#### Exercise aim:
Can you copy, word for word, only the items from the line containing "Select the Zone" through the line containing "Click the in-line", both of those lines included?

──────────

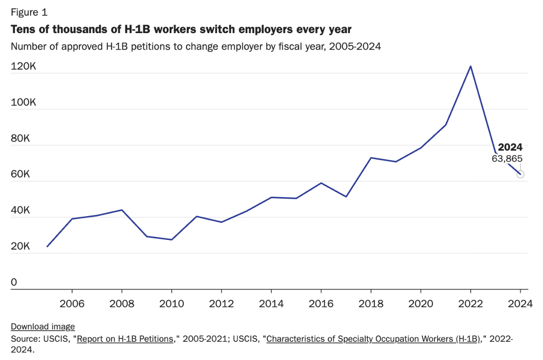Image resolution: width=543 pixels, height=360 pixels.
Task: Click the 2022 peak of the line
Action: pos(470,66)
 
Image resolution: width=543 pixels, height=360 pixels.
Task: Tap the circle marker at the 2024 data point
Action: pos(520,174)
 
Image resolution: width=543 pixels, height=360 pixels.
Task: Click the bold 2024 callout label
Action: pos(510,147)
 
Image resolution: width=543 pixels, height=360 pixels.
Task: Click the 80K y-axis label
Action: pos(21,139)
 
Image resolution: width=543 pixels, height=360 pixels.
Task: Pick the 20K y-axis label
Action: pos(21,247)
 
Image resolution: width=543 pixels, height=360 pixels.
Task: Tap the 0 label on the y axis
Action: pos(14,283)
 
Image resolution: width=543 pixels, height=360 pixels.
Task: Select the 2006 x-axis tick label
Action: pos(72,304)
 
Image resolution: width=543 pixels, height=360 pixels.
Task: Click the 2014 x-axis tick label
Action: pos(272,304)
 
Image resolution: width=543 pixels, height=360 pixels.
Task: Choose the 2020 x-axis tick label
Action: pos(420,304)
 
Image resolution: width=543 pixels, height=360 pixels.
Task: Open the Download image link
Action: pos(43,326)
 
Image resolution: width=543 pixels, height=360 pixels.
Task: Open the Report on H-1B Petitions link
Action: pos(126,339)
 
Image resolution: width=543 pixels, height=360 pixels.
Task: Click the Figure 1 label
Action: pos(29,13)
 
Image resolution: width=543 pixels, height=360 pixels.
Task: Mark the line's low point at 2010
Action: pos(171,240)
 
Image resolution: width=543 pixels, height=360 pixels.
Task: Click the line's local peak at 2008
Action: pos(122,210)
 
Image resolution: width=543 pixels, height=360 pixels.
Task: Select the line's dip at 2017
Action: pos(346,197)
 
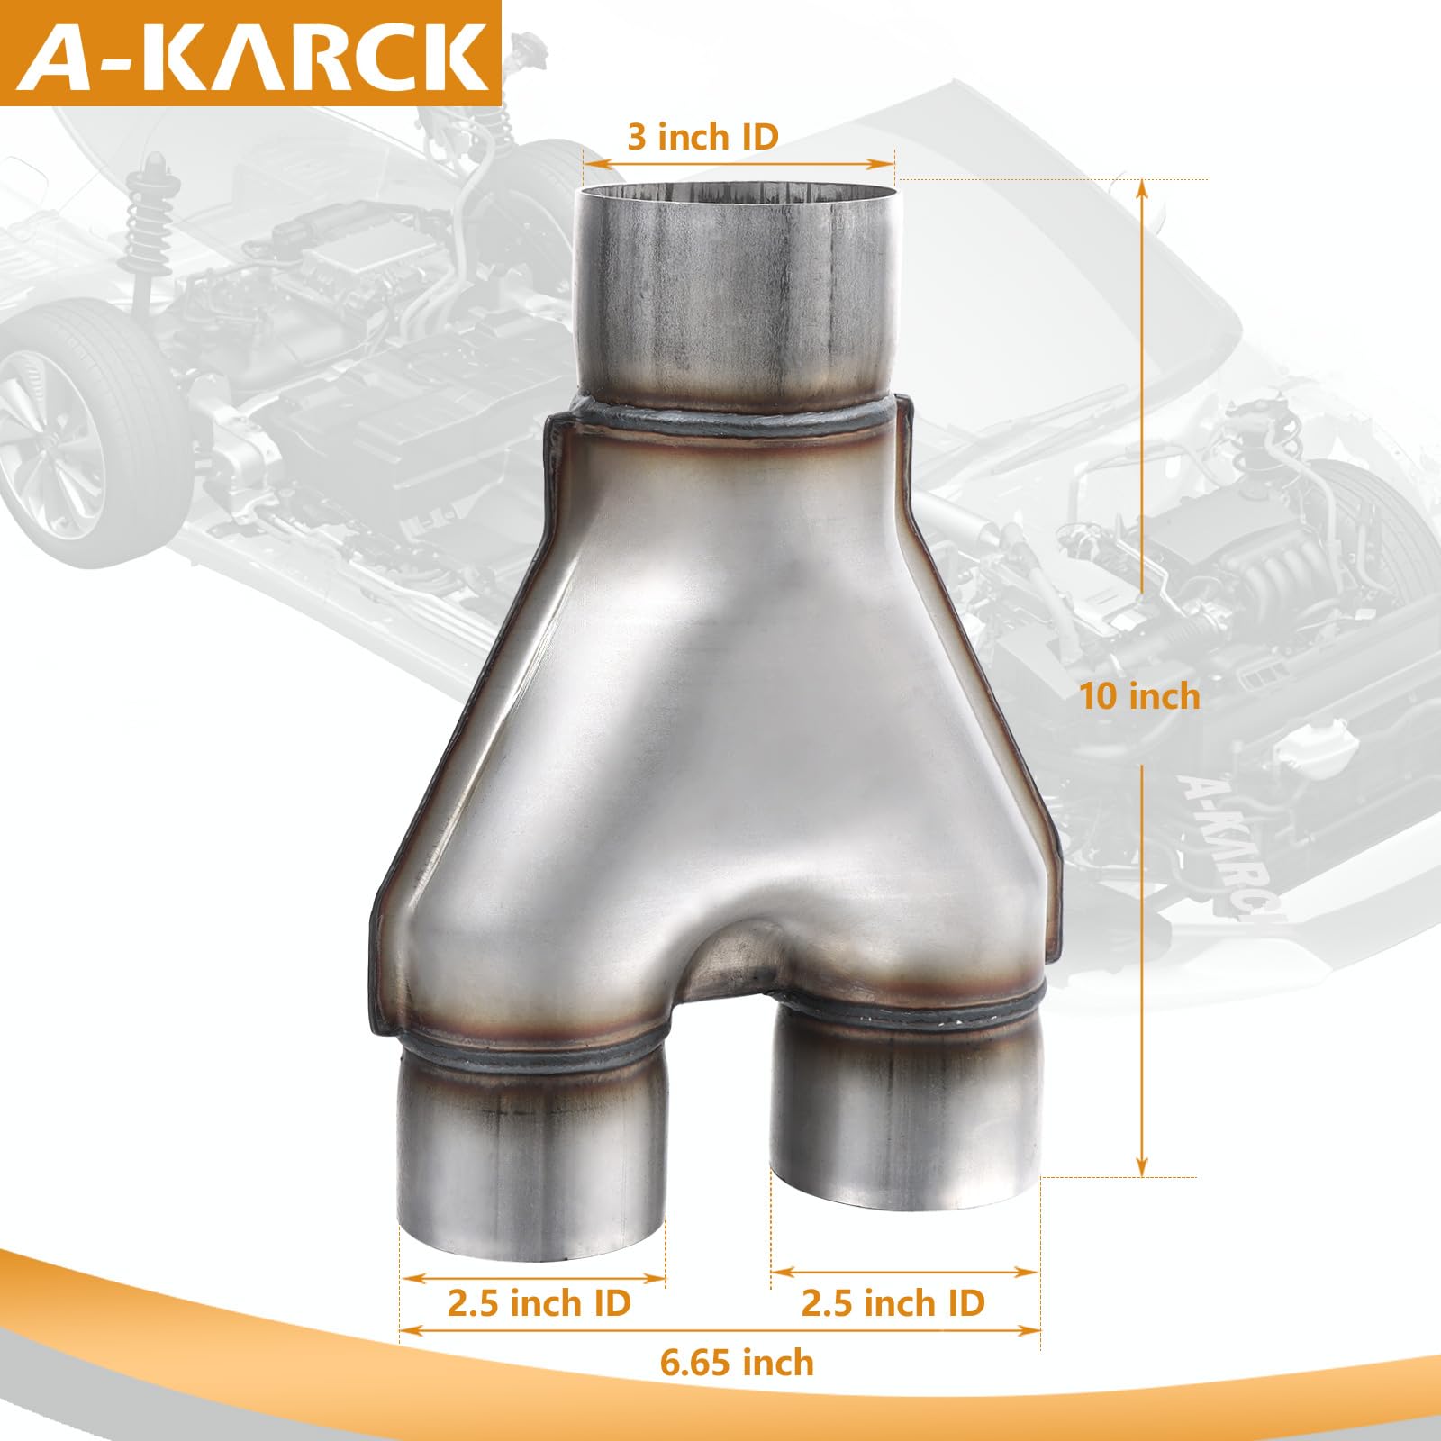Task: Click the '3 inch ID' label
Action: pos(702,137)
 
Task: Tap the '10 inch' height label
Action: pos(1139,696)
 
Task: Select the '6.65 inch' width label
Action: pos(737,1363)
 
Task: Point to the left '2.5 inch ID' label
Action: pos(539,1303)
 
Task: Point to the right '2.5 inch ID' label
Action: pos(893,1303)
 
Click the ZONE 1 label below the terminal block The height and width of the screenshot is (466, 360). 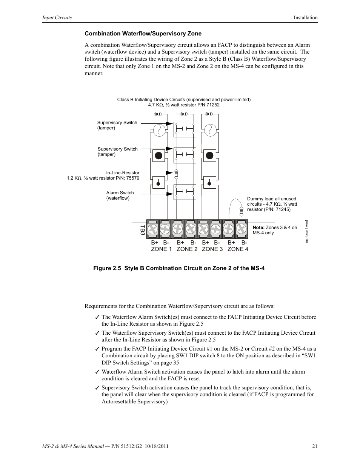coord(161,249)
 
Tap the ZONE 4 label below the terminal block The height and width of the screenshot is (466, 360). coord(238,249)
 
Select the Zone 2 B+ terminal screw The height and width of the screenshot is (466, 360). coord(178,229)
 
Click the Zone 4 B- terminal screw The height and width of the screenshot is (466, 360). coord(242,229)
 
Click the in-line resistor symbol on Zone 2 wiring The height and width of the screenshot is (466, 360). coord(176,174)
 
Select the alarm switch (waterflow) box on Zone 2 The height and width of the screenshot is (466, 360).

──────────

#### Output of the exercise:
Select the Zone 2 B+ terminal screw The height and width of the screenshot is (466, 360). coord(178,229)
 
Click the Zone 4 B- terminal screw The height and width of the screenshot is (466, 360). coord(242,229)
 
Click the in-line resistor symbol on Zone 2 wiring The height and width of the screenshot is (466, 360). coord(176,174)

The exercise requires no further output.